EXCERPT:
━━━━━━━━━━━━━━━━━━━━━━━━━━━━━━
Diabetes control doesn’t normalize menstruation

NEW YORK (Reuters Health) - Good metabolic control and intensive insulin treatment doesn’t normalize the onset of menstruation, which is usually delayed in girls with type 1 diabetes compared with girls without the disease, study findings confirm.

Dr. Paolo Pozzilli, at Universita Campus Bio-Medico, in Rome, and colleagues compared the age at onset of menstruation among 162 girls who received intensive insulin therapy and blood sugar control since their type 1 diabetes diagnosis, which was 3 to 5 years earlier. These girls were matched with 214 same-age girls without the disease (the controls).

The findings showed that the diabetic girls began menstruating at a statistically significant older age compared with the controls — 12.6 years compared with 12.25 years, respectively.

These findings confirm previous observations of delayed menstruation among girls with type 1 diabetes, Pozzilli and colleagues report in the medical journal Fertility and Sterility.
━━━━━━━━━━━━━━━━━━━━━━━━━━━━━━
AIM OF THE EXERCISE: Continue the news report on type 1 diabetes and the age at which girls begin menstruating, starting after its last sentence.
━━━━━━━━━━━━━━━━━━━━━━━━━━━━━━
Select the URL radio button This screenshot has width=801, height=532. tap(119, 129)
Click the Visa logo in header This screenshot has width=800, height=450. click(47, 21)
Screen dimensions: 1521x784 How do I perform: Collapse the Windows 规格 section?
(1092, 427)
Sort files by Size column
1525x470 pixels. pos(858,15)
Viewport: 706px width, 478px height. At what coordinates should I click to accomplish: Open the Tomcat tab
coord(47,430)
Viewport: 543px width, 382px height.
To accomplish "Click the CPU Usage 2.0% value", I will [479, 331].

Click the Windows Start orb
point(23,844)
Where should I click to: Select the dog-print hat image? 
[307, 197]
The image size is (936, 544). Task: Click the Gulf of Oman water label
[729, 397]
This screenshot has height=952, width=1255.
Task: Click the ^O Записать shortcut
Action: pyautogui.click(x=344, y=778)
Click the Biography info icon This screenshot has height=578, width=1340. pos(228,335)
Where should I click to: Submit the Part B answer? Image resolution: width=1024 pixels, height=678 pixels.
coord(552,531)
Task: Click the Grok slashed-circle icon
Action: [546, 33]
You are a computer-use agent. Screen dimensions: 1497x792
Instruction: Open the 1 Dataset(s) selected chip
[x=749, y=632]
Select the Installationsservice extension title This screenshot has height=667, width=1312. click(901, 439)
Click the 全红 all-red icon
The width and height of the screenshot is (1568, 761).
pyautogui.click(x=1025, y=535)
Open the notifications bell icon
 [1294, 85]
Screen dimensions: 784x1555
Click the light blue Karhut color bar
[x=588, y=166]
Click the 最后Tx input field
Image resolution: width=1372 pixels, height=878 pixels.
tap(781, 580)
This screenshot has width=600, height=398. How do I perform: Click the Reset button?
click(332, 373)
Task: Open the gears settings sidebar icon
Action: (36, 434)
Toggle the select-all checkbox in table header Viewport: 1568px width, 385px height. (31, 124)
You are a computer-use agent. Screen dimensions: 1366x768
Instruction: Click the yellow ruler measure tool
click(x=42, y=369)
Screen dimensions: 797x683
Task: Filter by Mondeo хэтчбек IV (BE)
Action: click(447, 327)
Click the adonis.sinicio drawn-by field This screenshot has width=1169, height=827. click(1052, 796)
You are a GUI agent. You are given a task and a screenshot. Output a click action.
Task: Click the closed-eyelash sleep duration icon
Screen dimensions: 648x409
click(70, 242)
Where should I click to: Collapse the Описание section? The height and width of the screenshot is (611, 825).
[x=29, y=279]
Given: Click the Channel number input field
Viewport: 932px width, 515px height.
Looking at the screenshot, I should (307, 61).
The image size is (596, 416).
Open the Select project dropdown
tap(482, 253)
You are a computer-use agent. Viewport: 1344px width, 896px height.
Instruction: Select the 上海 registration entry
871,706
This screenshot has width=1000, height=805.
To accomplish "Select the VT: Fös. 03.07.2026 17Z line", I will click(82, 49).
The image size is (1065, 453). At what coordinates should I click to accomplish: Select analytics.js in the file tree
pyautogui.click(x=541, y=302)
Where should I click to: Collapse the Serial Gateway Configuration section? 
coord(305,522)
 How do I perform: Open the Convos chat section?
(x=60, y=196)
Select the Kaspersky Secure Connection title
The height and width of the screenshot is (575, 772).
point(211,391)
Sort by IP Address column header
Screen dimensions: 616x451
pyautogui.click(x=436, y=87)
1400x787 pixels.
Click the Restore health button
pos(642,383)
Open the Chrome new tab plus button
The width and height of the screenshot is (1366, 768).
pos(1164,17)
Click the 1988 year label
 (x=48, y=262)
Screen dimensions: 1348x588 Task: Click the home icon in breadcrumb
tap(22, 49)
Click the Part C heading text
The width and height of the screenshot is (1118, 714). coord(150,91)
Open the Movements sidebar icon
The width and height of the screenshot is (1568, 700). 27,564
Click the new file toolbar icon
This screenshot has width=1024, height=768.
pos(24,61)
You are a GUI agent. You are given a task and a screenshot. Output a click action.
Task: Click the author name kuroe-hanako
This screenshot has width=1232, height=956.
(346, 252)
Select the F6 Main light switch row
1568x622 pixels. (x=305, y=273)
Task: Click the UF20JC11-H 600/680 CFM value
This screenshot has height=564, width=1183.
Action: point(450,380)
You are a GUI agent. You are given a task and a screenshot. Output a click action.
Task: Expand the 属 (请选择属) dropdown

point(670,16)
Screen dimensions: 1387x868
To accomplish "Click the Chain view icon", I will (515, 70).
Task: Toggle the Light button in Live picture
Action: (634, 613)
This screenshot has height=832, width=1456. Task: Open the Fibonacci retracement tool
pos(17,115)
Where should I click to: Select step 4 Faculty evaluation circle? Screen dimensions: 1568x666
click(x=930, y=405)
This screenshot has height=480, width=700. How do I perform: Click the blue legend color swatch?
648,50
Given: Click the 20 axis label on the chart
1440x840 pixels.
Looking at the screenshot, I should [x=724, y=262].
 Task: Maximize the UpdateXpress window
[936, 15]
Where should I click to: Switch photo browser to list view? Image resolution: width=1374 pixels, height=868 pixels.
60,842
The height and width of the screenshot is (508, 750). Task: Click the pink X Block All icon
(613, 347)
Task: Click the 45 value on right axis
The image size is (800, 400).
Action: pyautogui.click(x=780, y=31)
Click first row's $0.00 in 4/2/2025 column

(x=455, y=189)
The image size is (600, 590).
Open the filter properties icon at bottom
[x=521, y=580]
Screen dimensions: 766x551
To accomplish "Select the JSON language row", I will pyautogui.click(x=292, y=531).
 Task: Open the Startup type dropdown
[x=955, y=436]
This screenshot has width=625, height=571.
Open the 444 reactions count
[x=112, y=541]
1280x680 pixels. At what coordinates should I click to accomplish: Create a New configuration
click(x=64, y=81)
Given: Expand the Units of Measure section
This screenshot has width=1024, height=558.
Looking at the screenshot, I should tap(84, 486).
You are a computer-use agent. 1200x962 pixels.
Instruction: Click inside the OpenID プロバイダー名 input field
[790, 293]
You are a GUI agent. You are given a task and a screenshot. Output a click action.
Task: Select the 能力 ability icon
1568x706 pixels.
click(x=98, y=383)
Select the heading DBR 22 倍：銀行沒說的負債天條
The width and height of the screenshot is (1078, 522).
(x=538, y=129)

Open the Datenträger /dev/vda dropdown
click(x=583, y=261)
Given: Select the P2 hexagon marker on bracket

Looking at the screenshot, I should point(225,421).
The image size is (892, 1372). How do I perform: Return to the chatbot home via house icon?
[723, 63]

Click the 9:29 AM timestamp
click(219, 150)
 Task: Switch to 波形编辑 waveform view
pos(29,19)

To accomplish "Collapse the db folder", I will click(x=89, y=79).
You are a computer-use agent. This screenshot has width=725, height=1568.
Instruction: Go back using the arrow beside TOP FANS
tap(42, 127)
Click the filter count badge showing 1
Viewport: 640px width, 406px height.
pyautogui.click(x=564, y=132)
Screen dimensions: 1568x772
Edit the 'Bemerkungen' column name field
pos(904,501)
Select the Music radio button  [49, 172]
━━━━━━━━━━━━━━━━━━━━━━━━━━━━━━
ANSWER TO THE PROBLEM:
Compared with other factors that may influence the onset of menstruation, including body mass, blood sugar control, and duration of diabetes, Pozzilli’s team found that disease duration prior to menstruation most closely correlated with age of menstruation.

Nonetheless, the study group had a short disease duration (3.77 years), suggesting that other factors, such as lean body mass, may be important in explaining their findings.

For example, the loss of body weight associated with a diagnosis of type 1 diabetes may play a substantial role in maturation, the investigators note. While body weight may quickly recover, fat may still be underrepresented and, therefore, impact the onset of menstruation, they surmise.

Further studies should continue to compare associations between body mass, as well as disease duration, and the onset of menstruation among young girls with type 1 diabetes.